ただ、不思議なのは、父も母もずっと家にいる。
働いていないと言う事。
なのに特別貧困と思った事はなく、むしろテレビはあるし、水冷式のクーラーはある。 一見裕福そうであった。でも明美は不満だった。
何故って一人だけ時間には家を出て学校に行き、帰って来ては宿題をやり、テレビは決まったものしか見せてもらえず、大人っていいなぁ、早く大人になりたい。と思ってたから。
父は、病人とはいえ、決して大人しく、しおらしい、病人らしい病人ではなかった。 病人とはいえ、威厳があった。

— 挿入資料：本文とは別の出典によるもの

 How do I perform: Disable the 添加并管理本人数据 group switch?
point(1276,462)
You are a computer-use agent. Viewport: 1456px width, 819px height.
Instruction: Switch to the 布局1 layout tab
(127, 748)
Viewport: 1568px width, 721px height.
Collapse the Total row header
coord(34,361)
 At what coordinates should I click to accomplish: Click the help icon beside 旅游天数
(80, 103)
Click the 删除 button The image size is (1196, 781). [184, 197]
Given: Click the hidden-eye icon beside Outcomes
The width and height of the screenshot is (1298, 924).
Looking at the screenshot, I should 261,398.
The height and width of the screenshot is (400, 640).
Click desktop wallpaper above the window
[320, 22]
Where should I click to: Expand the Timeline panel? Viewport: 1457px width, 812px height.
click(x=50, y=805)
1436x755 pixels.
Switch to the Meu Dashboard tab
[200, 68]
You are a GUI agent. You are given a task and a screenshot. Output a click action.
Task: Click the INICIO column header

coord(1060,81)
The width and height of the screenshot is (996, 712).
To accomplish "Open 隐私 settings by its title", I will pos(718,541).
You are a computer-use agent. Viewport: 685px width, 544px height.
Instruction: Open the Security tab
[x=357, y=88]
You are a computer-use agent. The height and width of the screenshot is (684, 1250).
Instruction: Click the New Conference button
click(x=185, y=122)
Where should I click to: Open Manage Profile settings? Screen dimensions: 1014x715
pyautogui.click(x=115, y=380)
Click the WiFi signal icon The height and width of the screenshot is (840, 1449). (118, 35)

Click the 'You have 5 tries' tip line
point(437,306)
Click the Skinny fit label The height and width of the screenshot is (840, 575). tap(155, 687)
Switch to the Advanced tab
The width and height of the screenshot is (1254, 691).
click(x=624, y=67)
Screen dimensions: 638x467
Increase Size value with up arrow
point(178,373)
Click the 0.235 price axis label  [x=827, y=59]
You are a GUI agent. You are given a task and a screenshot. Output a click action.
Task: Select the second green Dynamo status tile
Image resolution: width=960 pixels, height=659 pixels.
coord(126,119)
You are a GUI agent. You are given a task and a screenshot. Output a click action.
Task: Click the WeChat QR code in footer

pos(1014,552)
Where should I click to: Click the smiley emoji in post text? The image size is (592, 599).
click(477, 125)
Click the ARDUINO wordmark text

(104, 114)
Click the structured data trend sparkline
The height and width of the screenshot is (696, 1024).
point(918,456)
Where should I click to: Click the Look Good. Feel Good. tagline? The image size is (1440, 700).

母が父の手足となり、甲斐甲斐しく世話をし、父親として、大黒柱として一目おき、常に母は父を立てていた。
父としての存在感は充分あった。それどころか亭主関白だった。
そうなるまでには父の、母の努力があった。
当時、脊髄損傷患者は家族に見放され、そう長くは生きられないとされていた。 しかし母は父を見捨てなかった。